In vijf jaren vermeerderde het aantal leden tot 113, het aantal hunner gecatalogiseerde werken tot 2000, die een millioen pagina's omvatten.
Het bureau knoopte betrekkingen aan met vele buitenlandse muziek-centra.
Te Parijs en te New York konden de fundamenten gelegd worden van een filiaal.
Te Amsterdam beschikt de Stichting over een fonografisch apparaat, dat 600 opnemingen maakte, welke voor belangstellenden op hun wens ten gehore worden gebracht.
Het huis waar Donemus zijn voorspoedige carrière aanving (Amstel 228) werd reeds te klein, doch een groter kwam al in zicht, waar de directeur André Jurres de verdienstelijke arbeid hoopt voort te zetten en nog uit te breiden.
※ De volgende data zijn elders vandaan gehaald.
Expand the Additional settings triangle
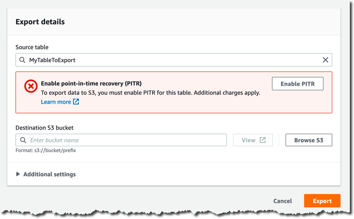Image resolution: width=354 pixels, height=219 pixels. [18, 174]
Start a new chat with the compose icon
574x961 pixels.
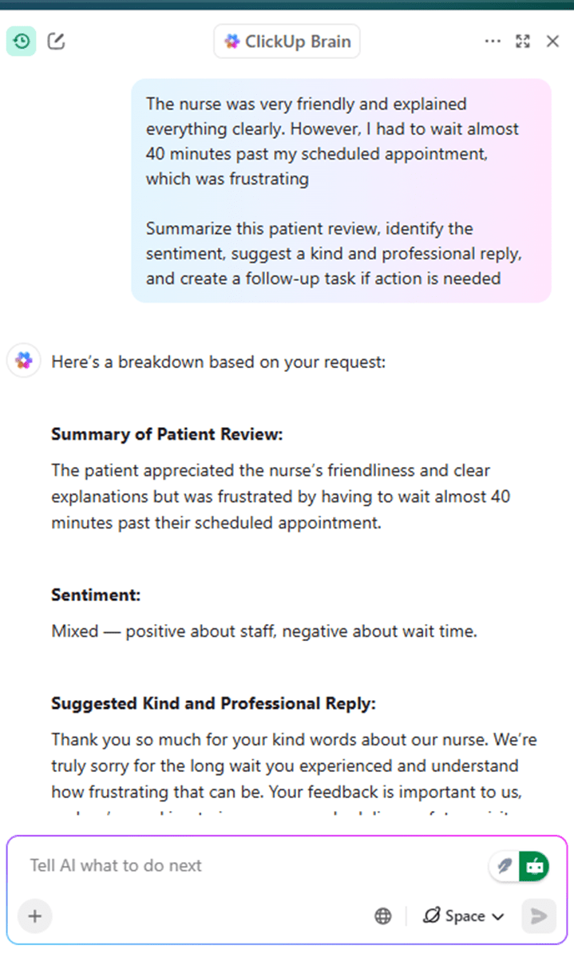coord(56,41)
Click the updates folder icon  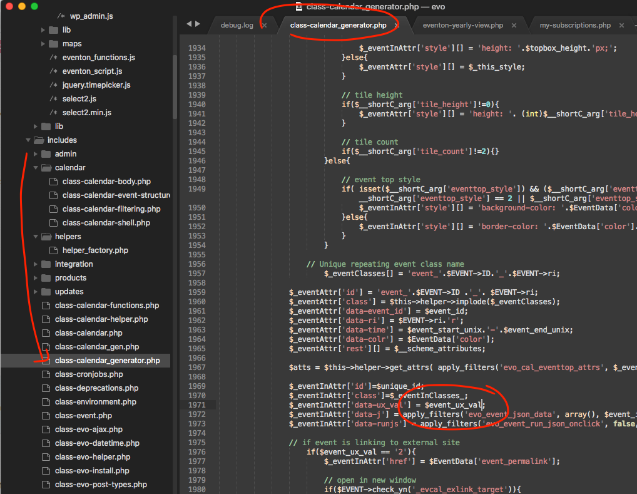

Geen schaduw van een maar verdonkert deze mooie perspectieven; ten minste niet voor zover betreft Donemus, dat de Nederlandse componisten in hun zorgen niet heeft alleen gelaten.
Toch ducht ik soms dat wij te zamen bezig zijn ons een waardig mausoleum op te bouwen, en een kostbaar labyrinth. Want als de radio er niet was, die leemten te vullen heeft, waar zou dan de Nederlandse muziek zijn? Ordelijk genummerd in de bibliotheek van Amstel 228.
De radio echter, die slechts het individu bestrijkt, al komt zij in tienduizenden woningen, kan nooit de onmisbare wisselwerking geven, noch vervangen tussen componist en gemeenschap, welke onderlinge uitwisseling hij tot zijn lering vindt in de concertzaal.
En wat doen onze concert-instituten, onze dirigenten, onze vertolkers? Geen enkel is er wiens repertoire een percentage Nederlandse muziek bevat, waarvoor wij, met ons oog op 2000 ingeschreven composities, niet zouden moeten schrikken en duizelen als enige realiteitszin ons overblijft.
Op een of andere manier (door premies, door voorschriften, of hoe dan ook) zal in deze toestand verandering gebracht moeten worden, wanneer wij het volgend lustrum van Donemus niet willen vieren met het respect dat wij hebben voor praalgraven. Wat de hemel verhoede, als niemand anders het kan.